PASSAGE TO READ START

We opened the new season in October with a grand meeting on Japanese art backed up by sumptuous refreshments all in memory of Christine Percival, former faithful supporter and Chairman, who bequeathed funds to stage such a celebratory event for members.
We were extremely grateful to those who arranged the logistics for this event and who dealt with the inevitable minutii necessary to stage it.
Another commemoration took place in November when classes of young children from Sydenham School spent half days at the Art Gallery to introduce them to its environment, which most had not experienced before. Among other activities they were encouraged to produce designs based on those of the local artist Terry Frost and some interesting designs were made. They were shown the flood barrier, partly in place to protect the stored works, in case of an inundation resulting from the November heavy rains. This was the first of an annual series of school visits in memory of Graham White, our late Chairman, of which, with his interests in the welfare of young people, we feel he would have heartily approved. Hopefully, the event will encourage the children to venture in to the Art Gallery again, especially when they are older.

PASSAGE TO READ END
EXTRACTED DATA START

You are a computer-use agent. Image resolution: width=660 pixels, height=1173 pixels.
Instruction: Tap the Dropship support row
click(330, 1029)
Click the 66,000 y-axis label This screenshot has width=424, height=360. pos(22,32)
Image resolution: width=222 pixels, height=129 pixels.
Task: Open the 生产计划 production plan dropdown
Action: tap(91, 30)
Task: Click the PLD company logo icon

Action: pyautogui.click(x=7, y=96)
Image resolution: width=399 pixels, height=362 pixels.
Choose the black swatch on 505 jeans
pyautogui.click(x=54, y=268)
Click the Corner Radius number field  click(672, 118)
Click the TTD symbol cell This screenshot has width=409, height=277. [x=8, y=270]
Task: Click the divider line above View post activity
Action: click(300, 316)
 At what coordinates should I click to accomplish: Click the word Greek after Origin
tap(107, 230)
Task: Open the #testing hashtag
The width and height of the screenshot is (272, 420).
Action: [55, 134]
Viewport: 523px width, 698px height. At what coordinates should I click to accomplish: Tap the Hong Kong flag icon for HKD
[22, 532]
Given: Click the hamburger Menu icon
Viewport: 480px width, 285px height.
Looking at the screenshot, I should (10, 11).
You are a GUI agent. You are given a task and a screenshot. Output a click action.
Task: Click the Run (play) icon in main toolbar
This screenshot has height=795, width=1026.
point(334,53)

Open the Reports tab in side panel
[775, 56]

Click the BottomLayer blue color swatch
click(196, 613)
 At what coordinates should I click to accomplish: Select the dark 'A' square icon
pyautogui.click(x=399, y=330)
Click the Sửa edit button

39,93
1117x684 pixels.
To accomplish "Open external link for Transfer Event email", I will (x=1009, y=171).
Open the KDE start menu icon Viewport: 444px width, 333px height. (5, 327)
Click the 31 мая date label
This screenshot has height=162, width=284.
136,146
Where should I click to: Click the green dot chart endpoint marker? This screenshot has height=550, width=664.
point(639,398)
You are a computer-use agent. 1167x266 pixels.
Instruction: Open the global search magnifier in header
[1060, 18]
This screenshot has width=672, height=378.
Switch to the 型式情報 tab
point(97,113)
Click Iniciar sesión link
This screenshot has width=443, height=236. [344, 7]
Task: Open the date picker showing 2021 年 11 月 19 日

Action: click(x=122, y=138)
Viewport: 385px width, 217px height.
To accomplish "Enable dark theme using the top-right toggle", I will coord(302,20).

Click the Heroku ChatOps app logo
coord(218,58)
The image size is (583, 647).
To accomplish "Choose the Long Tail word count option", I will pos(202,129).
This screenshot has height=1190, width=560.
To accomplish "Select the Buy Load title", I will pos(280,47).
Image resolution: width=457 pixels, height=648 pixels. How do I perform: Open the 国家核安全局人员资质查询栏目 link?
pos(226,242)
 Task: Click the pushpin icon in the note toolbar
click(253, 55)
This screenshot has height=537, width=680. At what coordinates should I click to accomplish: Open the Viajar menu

EXTRACTED DATA END

▶ **QUESTIONS ON THE MATERIAL**:
(a) List every person named in the passage about the new season.
(b) In the passage about the new season, what were the Sydenham School children shown that was partly in place to protect the stored works?

▶ **PER-TASK OUTPUTS**:
(a)
Christine Percival
Terry Frost
Graham White

(b) The flood barrier.